| WORK ITEM |
Output the lines of the records from the one containing "Click the CoinMarketCap watermark text" through the last, both ends included. Leave pictures out.

GIVEN DATA START

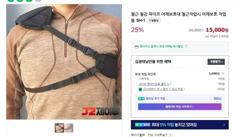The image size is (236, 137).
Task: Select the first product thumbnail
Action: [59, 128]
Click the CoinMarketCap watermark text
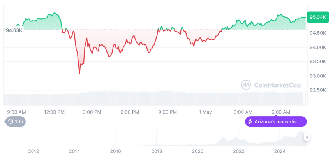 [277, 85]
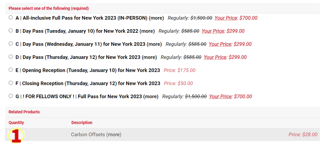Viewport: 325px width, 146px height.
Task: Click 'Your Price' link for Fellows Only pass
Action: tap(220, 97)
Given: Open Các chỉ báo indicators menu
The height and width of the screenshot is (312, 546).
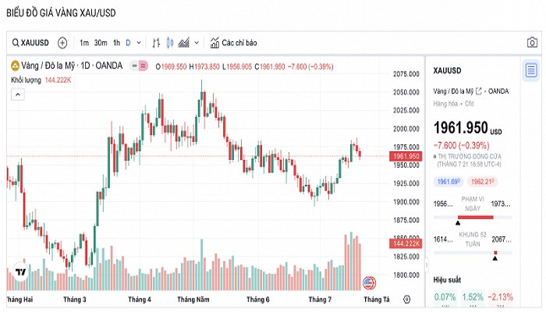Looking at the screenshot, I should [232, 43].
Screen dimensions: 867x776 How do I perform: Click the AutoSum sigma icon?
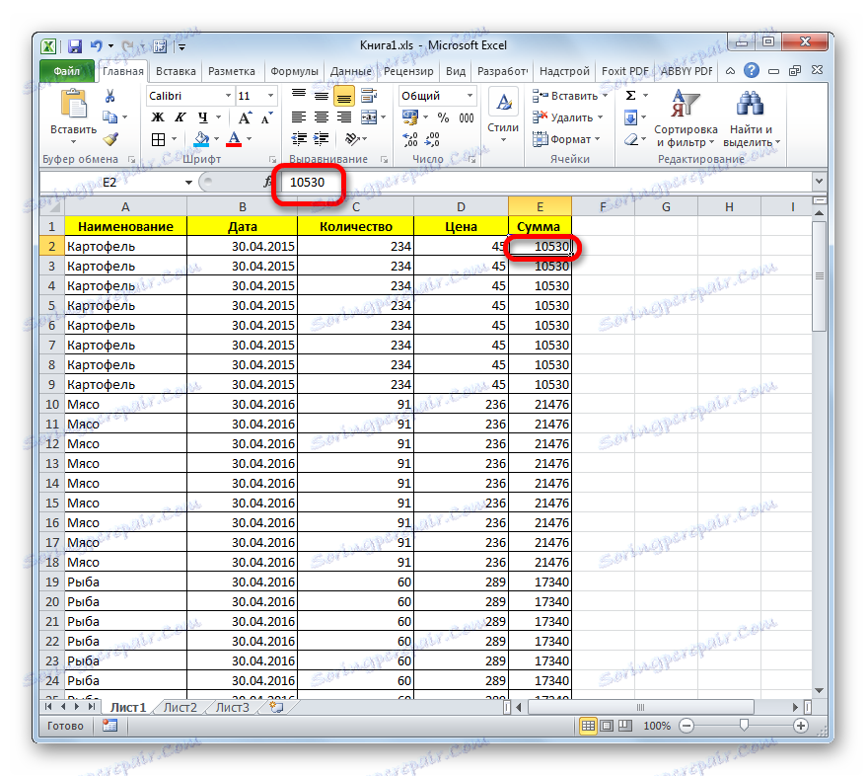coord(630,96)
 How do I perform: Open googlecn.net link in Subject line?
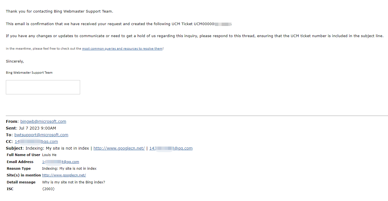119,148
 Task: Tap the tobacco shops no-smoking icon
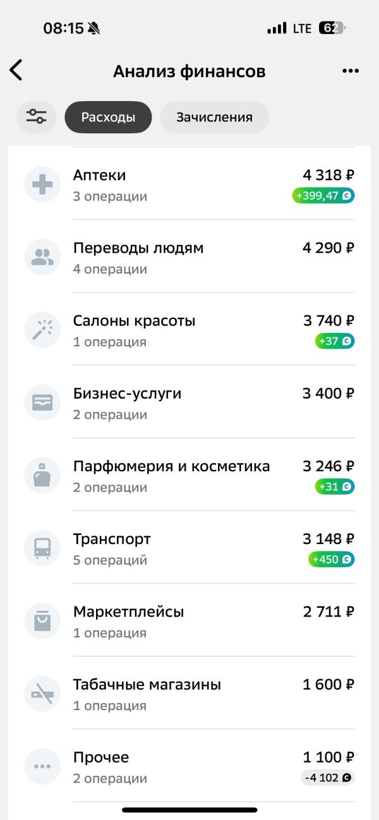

GIVEN DATA END

| RESPONSE |
Click the CoinMarketCap watermark text
 [277, 85]
Viewport: 325px width, 146px height.
Task: Click 'Your Price' link for Fellows Only pass
Action: tap(220, 97)
Given: Open Các chỉ báo indicators menu
The height and width of the screenshot is (312, 546).
Looking at the screenshot, I should [232, 43].
Screen dimensions: 867x776 How do I perform: Click the AutoSum sigma icon?
coord(630,96)
 How do I perform: Open googlecn.net link in Subject line?
119,148
 Task: Tap the tobacco shops no-smoking icon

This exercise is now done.